Meet Jordi Prims from Spain

Sep 1, 2016 12:45 PM ET
Campaign: Amgen Teach

School: Escola Cooperativa El Puig

Subject and Grade Taught: Mathematics and Science (13-16 years old)

Years Teaching: 19

Years in Amgen Teach community: 1

Participation in Amgen Teach programme:

Fundació Catalana de Recerca, Biomedicine training for high school teachers

A teacher at the Escola Cooperativa El Puig in Barcelona, Jordi has been in education for 19 years and is now responsible for teaching maths and science to 13-16 year olds. His background was mainly in mathematics and geography when he signed up to participate in Amgen Teach through Fundació Catalana Recerca in Barcelona, mainly to improve his abilities in biomedicine and biotechnology. However, he also found the workshop was a great opportunity to discuss methodology and class management.

He illustrates how he has implemented some of the lessons he has learned about inquiry-based learning with a recent example: "A few days ago in the school my students were vaccinated. The day before the vaccination, we talked about why they get vaccinated and how it works in our body. We watched a video from National Public Radio, Flu Attack! How A Virus Invades Your Body, where they 'saw' how you get infected by the flu virus and what we can do about it." Later, the class discussed the pros and cons of national immunisation programmes, as a follow-up activity.

Barcelona is home to a number of biotechnology companies and Jordi has taken advantage of this to obtain information on the subject and make it relevant for students. His school purchased  an electrophoresis kit to explore the practicalities of the subject and he arranged for a biomedical scientist to give a presentation, which was followed by a debate about ethics, science and society. Jordi also helped his students engage with the practical application of genetics when they discussed how criminal forensics had helped solve a recent murder.

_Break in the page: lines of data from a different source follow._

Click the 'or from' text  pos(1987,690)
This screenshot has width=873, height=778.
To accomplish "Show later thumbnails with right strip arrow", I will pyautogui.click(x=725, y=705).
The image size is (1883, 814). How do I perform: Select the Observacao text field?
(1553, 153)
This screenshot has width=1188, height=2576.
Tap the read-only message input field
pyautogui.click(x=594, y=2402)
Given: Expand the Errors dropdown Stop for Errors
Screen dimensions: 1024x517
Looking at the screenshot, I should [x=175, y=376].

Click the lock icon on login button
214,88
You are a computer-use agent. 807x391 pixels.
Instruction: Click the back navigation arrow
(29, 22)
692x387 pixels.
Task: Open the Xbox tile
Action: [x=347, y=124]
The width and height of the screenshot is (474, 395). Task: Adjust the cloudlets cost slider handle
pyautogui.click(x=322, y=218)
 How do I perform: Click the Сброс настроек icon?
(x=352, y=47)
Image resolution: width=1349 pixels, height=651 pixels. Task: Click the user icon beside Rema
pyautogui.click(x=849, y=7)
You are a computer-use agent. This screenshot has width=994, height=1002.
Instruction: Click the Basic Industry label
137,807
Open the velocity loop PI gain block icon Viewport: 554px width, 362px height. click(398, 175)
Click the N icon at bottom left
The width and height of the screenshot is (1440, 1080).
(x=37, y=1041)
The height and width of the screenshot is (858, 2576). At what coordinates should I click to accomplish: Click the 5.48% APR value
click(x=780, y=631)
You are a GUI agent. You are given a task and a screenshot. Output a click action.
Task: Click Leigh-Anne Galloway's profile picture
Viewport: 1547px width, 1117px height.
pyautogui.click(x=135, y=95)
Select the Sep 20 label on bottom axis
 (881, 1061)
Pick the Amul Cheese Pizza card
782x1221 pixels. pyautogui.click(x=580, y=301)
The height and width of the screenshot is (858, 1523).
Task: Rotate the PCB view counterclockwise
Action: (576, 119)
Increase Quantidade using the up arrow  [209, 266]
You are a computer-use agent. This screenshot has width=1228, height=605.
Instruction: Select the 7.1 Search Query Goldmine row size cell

Another successful inquiry-based learning activity he organised was for the study of a local solar eclipse. Students had to design a way to explain the event to each other and to track it in real time. A 14-year-old girl had the idea of using yellow and white balls to represent the Sun and Moon on the graph students built. Together with a panoramic, 360o photo of the local area that the students took, they used the balls to plot the path of the eclipse.